Nowa książka francuskiego autora to wspaniałe i
nietypowe śledztwo, w którym każdy z bohaterów uczestniczy po trochu i każdy
dodaje do niego coś od siebie. Sprawa okazuje się dość zawiła i bardziej
skomplikowana, niż można by się spodziewać, a dziwne tropy sprowadzają nas na
manowce. Historia jest jednak na tyle zajmująca, a w książce tak dużo się
dzieje, że kiedy zaczynamy lekturę i pozwalamy się jej pochłonąć, to strony
umykają w zaskakującym tempie, szybko prowadząc do sceny finałowej.
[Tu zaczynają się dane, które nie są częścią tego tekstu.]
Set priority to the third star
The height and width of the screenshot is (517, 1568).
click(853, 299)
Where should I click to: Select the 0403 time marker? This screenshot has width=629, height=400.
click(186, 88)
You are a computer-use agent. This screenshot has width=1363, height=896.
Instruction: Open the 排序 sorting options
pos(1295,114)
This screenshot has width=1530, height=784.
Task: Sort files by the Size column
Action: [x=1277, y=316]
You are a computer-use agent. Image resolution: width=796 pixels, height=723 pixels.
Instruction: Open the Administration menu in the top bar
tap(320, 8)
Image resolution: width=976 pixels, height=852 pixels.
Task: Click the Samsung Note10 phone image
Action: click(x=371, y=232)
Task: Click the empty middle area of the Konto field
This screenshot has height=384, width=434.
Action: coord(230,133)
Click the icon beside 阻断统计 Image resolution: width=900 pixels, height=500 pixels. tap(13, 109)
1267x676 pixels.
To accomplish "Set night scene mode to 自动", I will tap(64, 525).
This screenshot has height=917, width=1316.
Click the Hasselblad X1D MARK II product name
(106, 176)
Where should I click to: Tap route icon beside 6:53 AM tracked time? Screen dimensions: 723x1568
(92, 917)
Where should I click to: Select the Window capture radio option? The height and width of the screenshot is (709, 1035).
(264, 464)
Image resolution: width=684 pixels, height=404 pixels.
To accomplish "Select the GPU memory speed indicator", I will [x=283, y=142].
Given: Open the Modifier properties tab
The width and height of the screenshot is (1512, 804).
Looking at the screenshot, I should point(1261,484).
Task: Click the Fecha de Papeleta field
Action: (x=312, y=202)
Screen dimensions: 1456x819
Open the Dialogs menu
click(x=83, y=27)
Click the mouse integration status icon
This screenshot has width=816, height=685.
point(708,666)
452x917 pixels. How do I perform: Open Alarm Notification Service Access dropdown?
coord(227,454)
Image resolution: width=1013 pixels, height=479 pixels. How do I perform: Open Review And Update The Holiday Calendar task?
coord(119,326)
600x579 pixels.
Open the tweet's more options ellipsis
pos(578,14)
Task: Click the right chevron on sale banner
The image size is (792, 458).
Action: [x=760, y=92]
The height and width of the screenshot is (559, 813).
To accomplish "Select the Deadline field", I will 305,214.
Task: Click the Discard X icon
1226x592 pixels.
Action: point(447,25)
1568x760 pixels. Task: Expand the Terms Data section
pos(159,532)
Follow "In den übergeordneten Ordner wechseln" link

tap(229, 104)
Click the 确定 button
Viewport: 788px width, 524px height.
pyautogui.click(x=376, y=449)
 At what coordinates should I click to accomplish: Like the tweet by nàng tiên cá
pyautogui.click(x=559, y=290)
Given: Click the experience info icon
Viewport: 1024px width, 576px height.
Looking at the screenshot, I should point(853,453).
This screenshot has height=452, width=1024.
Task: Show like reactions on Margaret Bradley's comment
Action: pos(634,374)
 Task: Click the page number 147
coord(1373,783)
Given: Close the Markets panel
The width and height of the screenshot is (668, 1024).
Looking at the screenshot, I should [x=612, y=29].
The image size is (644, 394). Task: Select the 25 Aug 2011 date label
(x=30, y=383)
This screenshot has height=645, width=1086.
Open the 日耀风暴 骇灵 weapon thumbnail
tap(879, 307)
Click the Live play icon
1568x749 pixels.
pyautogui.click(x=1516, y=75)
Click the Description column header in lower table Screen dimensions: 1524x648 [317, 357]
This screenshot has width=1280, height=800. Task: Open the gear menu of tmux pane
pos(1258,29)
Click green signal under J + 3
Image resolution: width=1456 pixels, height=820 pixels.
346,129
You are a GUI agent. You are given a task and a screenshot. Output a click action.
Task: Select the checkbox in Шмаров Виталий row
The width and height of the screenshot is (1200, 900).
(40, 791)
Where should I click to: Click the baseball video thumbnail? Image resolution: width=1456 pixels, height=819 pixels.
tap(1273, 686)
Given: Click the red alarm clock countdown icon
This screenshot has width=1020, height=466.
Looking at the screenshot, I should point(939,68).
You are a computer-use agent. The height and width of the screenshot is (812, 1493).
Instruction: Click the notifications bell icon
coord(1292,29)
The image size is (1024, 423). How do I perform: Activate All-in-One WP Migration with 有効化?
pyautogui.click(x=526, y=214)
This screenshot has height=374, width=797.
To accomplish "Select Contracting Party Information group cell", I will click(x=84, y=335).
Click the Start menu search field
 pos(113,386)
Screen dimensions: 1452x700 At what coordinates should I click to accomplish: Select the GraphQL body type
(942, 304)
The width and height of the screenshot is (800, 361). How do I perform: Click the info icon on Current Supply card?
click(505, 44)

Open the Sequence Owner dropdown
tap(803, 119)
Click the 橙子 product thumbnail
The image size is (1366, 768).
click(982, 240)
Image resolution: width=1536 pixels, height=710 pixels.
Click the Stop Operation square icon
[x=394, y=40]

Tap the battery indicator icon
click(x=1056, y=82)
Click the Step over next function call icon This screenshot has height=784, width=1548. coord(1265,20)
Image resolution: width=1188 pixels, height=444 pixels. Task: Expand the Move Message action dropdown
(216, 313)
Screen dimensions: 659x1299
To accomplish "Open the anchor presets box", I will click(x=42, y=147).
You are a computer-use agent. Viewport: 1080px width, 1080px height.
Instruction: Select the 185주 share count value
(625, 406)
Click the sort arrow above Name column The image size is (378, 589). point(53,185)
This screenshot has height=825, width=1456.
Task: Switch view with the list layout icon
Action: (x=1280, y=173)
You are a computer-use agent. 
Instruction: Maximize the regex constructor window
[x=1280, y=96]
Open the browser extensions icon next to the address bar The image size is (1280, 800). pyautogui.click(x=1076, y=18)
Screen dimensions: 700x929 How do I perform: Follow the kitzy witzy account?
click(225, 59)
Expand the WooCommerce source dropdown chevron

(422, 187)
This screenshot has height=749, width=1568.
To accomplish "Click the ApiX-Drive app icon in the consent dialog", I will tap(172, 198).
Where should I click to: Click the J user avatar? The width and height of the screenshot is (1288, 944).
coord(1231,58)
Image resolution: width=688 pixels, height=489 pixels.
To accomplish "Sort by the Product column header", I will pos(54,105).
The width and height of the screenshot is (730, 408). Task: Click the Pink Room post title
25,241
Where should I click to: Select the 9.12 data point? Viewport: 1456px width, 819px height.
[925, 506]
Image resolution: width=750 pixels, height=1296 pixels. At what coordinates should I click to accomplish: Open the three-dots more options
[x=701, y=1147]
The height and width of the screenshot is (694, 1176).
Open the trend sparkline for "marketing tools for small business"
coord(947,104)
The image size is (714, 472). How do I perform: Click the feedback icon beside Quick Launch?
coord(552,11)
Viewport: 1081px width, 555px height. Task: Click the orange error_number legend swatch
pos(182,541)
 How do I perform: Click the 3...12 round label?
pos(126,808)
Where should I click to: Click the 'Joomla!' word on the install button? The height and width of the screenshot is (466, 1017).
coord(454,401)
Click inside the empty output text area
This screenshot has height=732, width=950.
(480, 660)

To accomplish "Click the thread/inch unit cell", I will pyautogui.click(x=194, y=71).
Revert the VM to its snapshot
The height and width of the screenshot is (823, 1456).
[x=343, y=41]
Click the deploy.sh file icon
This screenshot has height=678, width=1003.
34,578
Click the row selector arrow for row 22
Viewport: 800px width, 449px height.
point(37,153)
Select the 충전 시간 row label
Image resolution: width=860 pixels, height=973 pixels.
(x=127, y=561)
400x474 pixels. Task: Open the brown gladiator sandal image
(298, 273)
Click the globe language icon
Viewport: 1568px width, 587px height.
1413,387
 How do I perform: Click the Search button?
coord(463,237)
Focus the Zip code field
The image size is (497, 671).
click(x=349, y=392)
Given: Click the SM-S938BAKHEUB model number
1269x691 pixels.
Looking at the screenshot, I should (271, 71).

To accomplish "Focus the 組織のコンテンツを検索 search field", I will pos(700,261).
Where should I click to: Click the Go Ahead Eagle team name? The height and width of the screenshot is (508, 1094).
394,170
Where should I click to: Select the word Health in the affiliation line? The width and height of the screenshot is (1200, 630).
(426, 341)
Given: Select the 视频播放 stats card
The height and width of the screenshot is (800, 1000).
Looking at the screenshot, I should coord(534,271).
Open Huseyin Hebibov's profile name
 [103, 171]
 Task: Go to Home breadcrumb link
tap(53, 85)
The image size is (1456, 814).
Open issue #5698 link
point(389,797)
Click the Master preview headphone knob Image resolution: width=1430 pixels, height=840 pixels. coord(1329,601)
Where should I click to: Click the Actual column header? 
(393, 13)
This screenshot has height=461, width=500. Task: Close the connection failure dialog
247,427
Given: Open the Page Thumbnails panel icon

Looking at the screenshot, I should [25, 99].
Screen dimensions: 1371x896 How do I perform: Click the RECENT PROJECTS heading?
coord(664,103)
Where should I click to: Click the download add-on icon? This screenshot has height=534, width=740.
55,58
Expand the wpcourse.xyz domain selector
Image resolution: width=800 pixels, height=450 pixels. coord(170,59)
Przez cały
czas czułam się zaintrygowana i zaangażowana, a poznanie tej historii
przyniosło mi wiele radości.
„Nieznajoma z Sekwany” to kolejny tytuł Musso, który
szczerze lubię i z lekkim sercem mogę polecić. Być może nie jest to
majstersztyk, z pewnością autor napisał już lepsze książki, ale i tej niczego
nie brakuje. Przyjemna, pomysłowa, zaskakująca, dopracowana, dobrze napisana. Mnie
to w zupełności wystarczy.
Mam tę książkę na czytniku, więc w wolnej chwili na pewno przeczytam.